In this August 2016, photo, a handwritten list of 11 herbs and spices, jotted down on the back of the will for Claudia Sanders, the late wife of Colonel Harland Sanders who created his world-famous Kentucky Fried Chicken, is displayed in Corbin, Ky. KFC says the recipe published in the Chicago Tribune is not authentic. But that hasn't stopped rampant online speculation that one of the most legendary and closely guarded secrets in the history of fast food has been exposed. (Jay Jones/Chicago Tribune via AP)

NEW YORK (AP) — Has Colonel Sanders' nephew inadvertently revealed to the world the secret blend of 11 herbs and spices behind KFC's fried chicken empire?

The company says the recipe published in the Chicago Tribune is not authentic. But that hasn't stopped rampant online speculation that one of the most legendary and closely guarded secrets in the history of fast food has been exposed.

It all started when a reporter visited with Joe Ledington, a nephew of Kentucky Fried Chicken founder Colonel Harland David Sanders.

The reporter was working on a story for the Tribune's travel section about Corbin, Kentucky, where the colonel served his first fried chicken. At one point, Ledington pulled out a family scrapbook containing the last will and testament of Sanders' second wife, Claudia Ledington.

On the back of the document is a handwritten list for a blend of 11 herbs and spices to be mixed with two cups of white flour. While Joe Ledington initially told the reporter that it was the original recipe, he later said that he didn't know for sure.

KFC — which is a subsidiary of Yum Brands Inc. — calls its recipe "one of the biggest trade secrets in the world." It says that the recipe the reporter saw is not the real thing.

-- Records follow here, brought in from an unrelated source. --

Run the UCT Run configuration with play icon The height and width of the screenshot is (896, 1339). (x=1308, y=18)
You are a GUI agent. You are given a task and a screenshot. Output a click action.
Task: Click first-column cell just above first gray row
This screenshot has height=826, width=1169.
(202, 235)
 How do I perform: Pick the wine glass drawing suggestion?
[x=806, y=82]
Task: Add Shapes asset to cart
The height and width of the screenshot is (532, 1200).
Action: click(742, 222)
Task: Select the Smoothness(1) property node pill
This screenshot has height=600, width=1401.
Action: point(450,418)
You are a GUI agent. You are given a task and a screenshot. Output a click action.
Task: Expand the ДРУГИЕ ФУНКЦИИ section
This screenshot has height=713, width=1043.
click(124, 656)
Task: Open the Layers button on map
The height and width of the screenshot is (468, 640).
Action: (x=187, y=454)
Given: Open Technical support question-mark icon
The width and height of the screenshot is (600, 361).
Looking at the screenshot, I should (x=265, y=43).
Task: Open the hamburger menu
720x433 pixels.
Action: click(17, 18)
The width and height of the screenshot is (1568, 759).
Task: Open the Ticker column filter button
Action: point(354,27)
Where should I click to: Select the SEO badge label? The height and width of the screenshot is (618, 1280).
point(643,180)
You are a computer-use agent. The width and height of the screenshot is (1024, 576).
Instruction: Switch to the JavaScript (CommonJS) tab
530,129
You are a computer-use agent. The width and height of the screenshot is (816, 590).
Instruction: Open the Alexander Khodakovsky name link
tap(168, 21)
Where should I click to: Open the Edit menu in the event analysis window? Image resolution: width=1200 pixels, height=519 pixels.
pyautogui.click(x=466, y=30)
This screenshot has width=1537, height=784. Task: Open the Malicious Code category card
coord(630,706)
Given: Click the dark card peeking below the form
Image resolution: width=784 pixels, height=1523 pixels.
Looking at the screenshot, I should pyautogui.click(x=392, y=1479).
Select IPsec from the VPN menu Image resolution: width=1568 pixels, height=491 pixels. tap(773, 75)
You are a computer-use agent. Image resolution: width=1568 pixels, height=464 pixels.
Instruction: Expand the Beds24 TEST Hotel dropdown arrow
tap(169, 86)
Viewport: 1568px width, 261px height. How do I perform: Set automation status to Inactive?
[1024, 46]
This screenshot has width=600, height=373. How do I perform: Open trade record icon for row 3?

"Many people have made these claims over the years and no one has been accurate — this one isn't either," KFC said in a statement.

The Louisville, Kentucky-based company says that the original recipe from 1940 handwritten by Sanders is locked up in a digital safe that's encased in two feet of concrete and monitored 24 hours a day by a video and motion detection surveillance system.

Joe Ledington could not immediately be reached for comment on Friday.